A Statement of Conscience
Reverend Darcey Laine
March 14, 2004
Palo Alto, CA
It is easy to imagine that prisoners are not human beings. Somehow once a person is convicted of a crime and incarcerated, they become, in the eyes of the law, almost more like an object than a person. Many prisoners lose not only their freedom, but their right to vote, their capacity to reconcile with victims of their crimes, their right to the products of their own labor, their right to personal safety, their right to parent, their right to be assumed innocent until proven guilty and certainly their right to dignity.
A desire for punishment and retribution is the driving philosophy behind our penal system.

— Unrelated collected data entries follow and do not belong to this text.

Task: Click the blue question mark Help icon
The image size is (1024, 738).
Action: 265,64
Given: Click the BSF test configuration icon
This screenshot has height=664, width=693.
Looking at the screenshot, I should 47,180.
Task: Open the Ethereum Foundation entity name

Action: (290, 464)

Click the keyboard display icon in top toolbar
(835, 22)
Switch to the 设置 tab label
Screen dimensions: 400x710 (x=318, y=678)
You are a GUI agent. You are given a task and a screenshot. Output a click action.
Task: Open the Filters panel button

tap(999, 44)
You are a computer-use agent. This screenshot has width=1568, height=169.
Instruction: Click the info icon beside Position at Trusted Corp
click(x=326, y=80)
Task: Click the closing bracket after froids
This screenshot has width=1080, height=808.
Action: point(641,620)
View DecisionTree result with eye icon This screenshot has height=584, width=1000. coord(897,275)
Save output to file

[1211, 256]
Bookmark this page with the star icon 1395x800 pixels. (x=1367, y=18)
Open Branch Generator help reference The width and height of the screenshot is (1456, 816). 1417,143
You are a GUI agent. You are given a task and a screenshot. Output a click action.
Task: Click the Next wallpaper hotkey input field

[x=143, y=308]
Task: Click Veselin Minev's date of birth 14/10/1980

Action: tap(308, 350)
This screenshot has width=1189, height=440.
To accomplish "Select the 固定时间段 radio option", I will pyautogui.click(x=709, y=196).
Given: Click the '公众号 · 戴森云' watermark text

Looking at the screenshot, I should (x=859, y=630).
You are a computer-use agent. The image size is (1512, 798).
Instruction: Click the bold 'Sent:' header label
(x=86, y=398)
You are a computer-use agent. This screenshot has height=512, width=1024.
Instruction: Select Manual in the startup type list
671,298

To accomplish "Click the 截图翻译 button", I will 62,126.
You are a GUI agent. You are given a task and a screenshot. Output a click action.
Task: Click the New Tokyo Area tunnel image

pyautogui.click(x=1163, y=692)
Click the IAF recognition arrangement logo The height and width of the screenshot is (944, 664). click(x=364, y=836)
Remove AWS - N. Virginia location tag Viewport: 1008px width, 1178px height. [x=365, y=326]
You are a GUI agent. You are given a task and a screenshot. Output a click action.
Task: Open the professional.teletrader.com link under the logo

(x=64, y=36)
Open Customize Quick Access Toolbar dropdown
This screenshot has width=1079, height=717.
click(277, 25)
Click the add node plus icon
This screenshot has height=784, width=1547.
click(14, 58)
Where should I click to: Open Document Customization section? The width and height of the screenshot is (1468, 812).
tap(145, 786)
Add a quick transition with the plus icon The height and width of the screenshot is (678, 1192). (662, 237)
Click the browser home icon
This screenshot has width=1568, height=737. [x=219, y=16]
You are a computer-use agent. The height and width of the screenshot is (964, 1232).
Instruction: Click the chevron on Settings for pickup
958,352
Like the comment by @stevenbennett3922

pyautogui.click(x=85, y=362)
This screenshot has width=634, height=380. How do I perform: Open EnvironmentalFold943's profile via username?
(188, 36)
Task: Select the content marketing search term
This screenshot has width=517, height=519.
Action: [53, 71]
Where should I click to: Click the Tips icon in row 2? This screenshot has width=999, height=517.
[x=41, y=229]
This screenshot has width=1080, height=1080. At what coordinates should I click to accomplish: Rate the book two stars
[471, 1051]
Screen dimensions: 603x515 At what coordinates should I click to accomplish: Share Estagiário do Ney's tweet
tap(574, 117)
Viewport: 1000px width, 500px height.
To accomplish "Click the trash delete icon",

I can't remember the last time I heard a mainstream political candidate talk as if the purpose of prisons were rehabilitation. Certainly that is not how our prisons are constructed. Commonly politicians say that rehabilitation is a luxury we can't afford. But incarceration has significant costs, both financial and social. Last year we spent $30,929 for each inmate and $3,364 for each parolee. This past year California budgeted $5.7 billion (2003-2004 Budget Act) to run our prisons. Some states now spend more on Prisons than universities! In 2001 running America's prisons cost about $40 billion. Can you think of a better way to spend $40 billion?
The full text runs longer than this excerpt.